- Instructions for the task -
Could you swap "screenshot" for "image" in everything from the line containing "The height and" down to the end of the entries, changing nothing else and leaving the pictures out?

++++++++

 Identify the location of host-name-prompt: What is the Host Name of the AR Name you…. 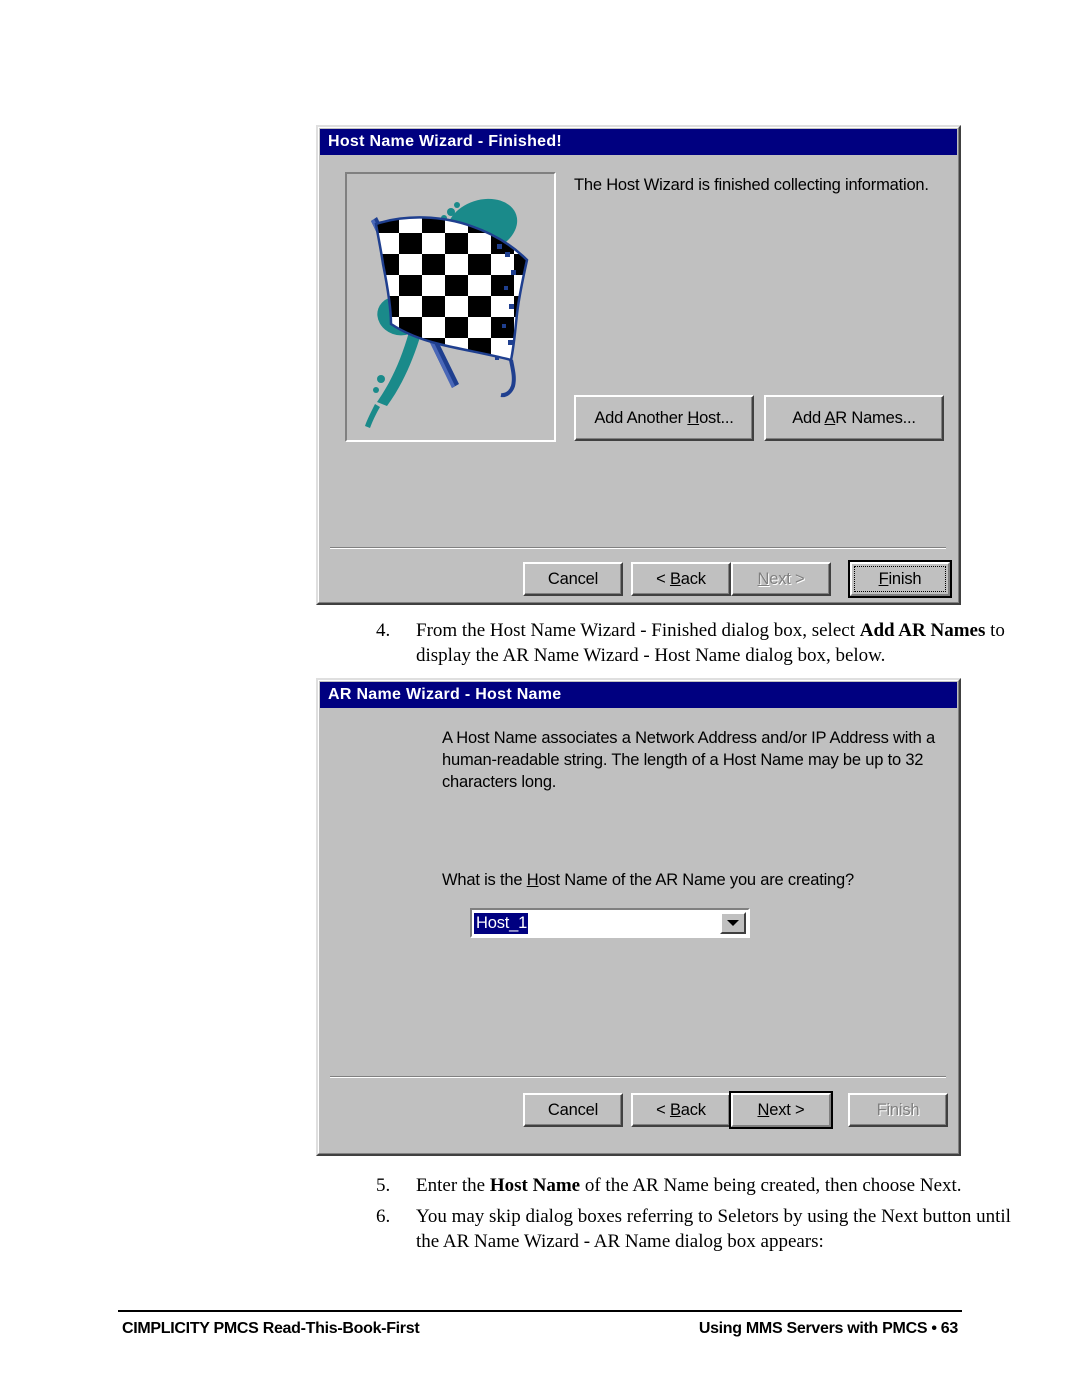
(648, 880).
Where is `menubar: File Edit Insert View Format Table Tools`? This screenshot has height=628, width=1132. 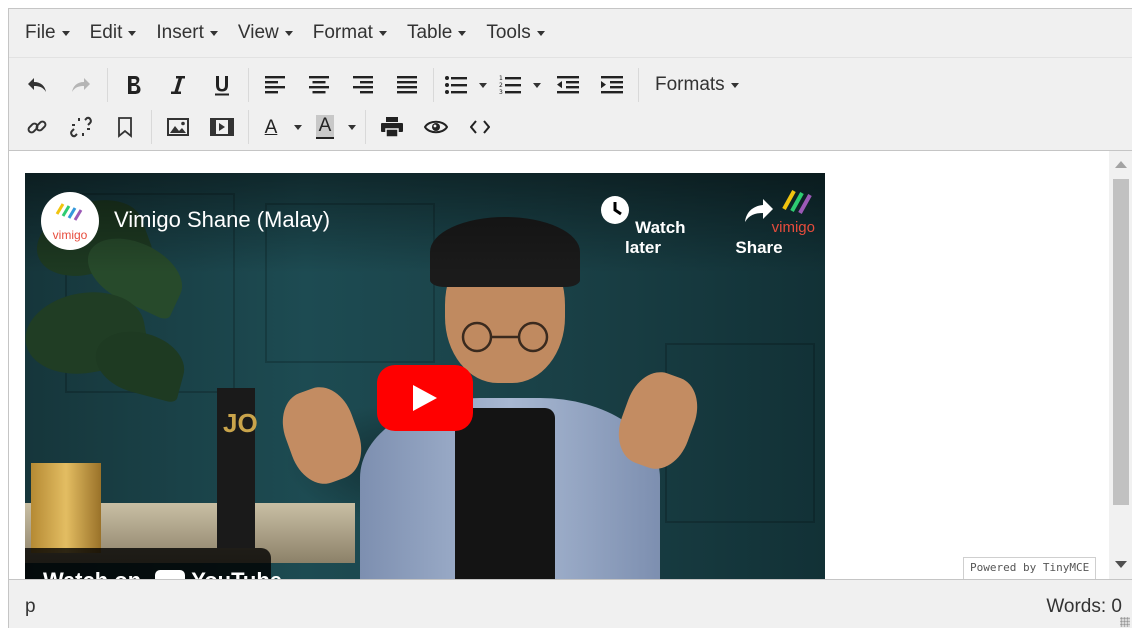
menubar: File Edit Insert View Format Table Tools is located at coordinates (570, 34).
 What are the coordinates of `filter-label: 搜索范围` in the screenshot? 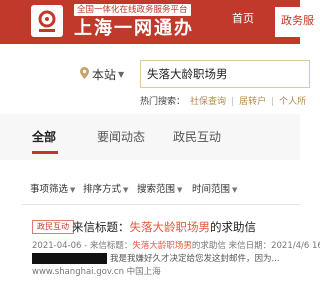 It's located at (156, 190).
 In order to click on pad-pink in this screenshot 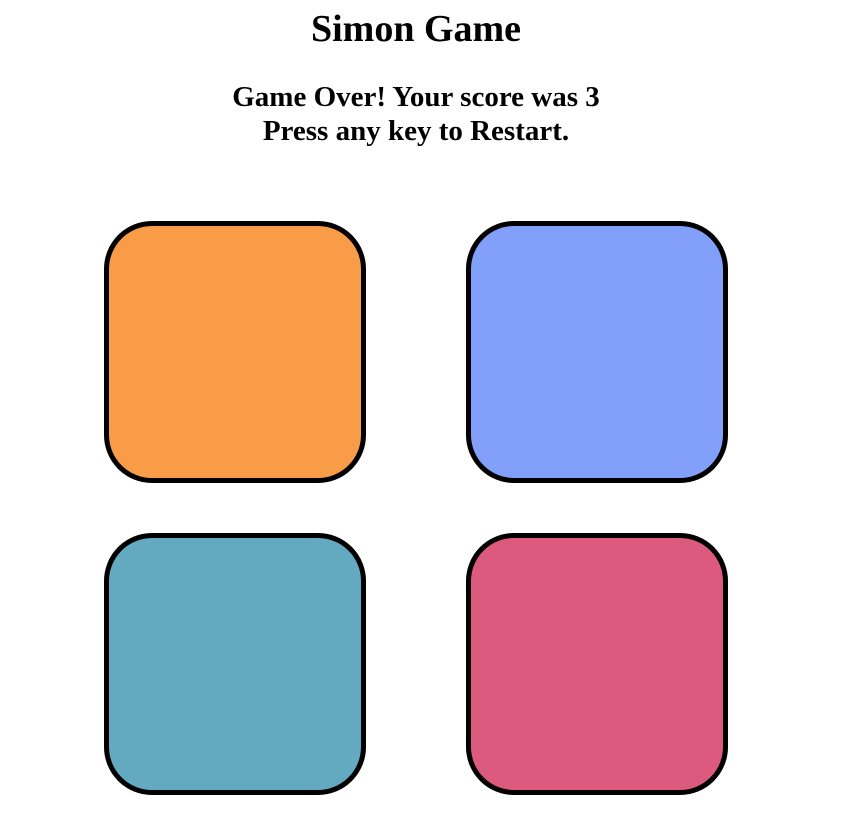, I will do `click(597, 664)`.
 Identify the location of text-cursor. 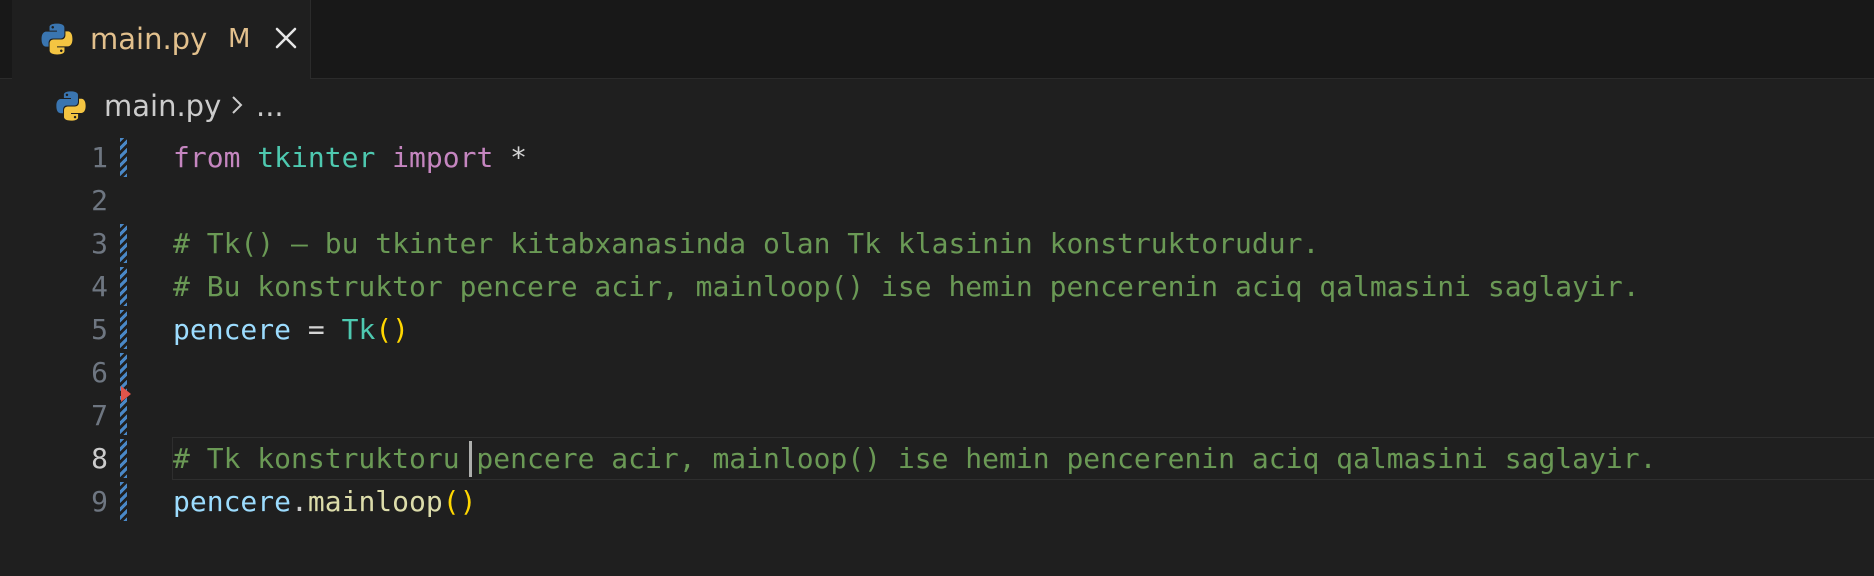
(470, 459).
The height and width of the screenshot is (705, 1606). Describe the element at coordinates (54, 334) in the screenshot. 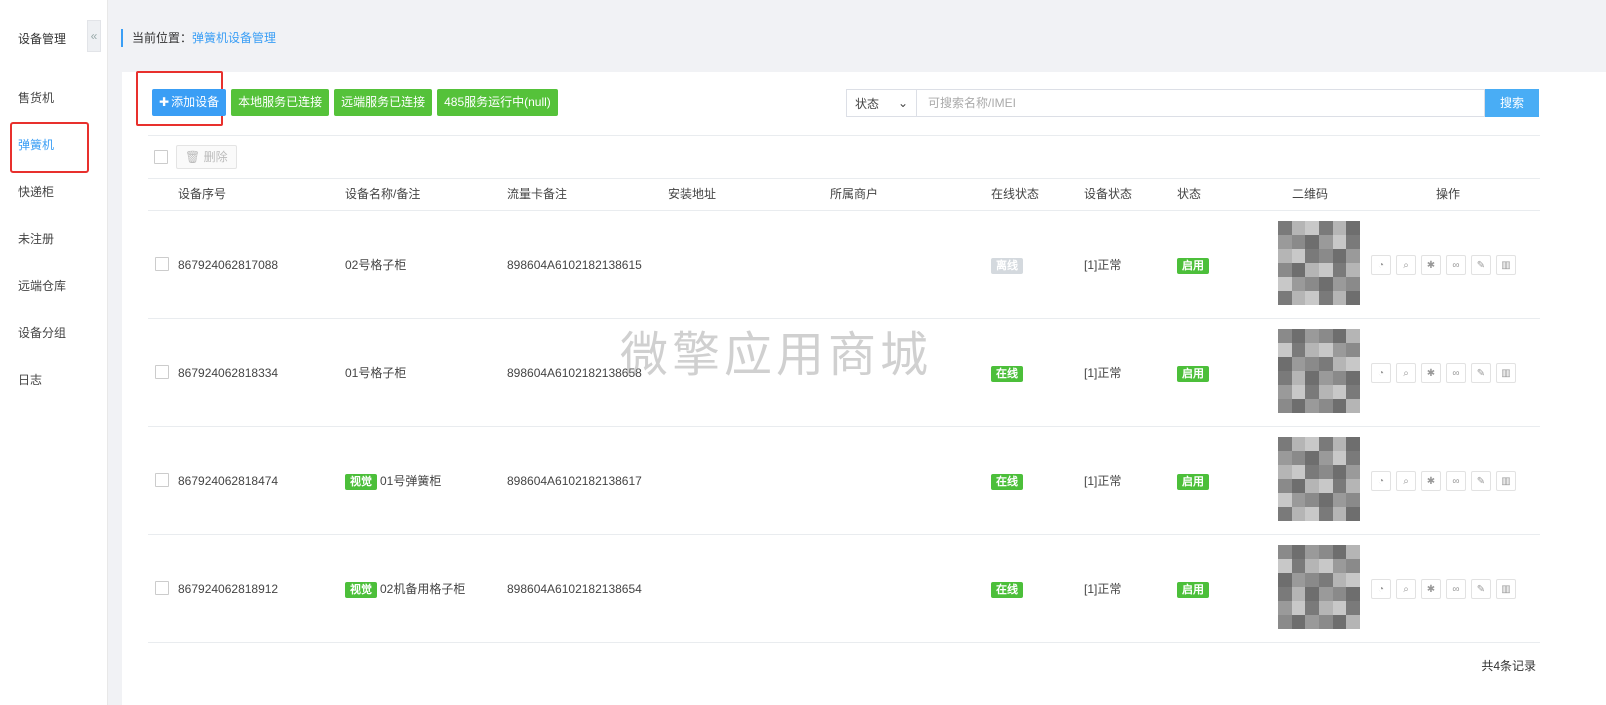

I see `sidebar-item-group: 设备分组` at that location.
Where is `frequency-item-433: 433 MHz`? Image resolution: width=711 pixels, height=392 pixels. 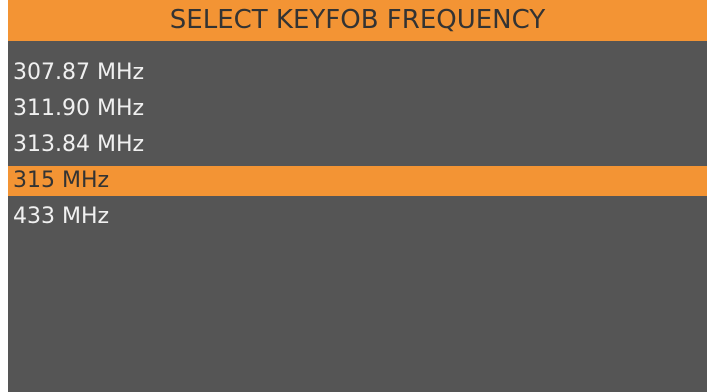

++++++++

- Response -
The height and width of the image is (705, 1606). Describe the element at coordinates (54, 334) in the image. 

I see `sidebar-item-group: 设备分组` at that location.
Where is `frequency-item-433: 433 MHz`? Image resolution: width=711 pixels, height=392 pixels. 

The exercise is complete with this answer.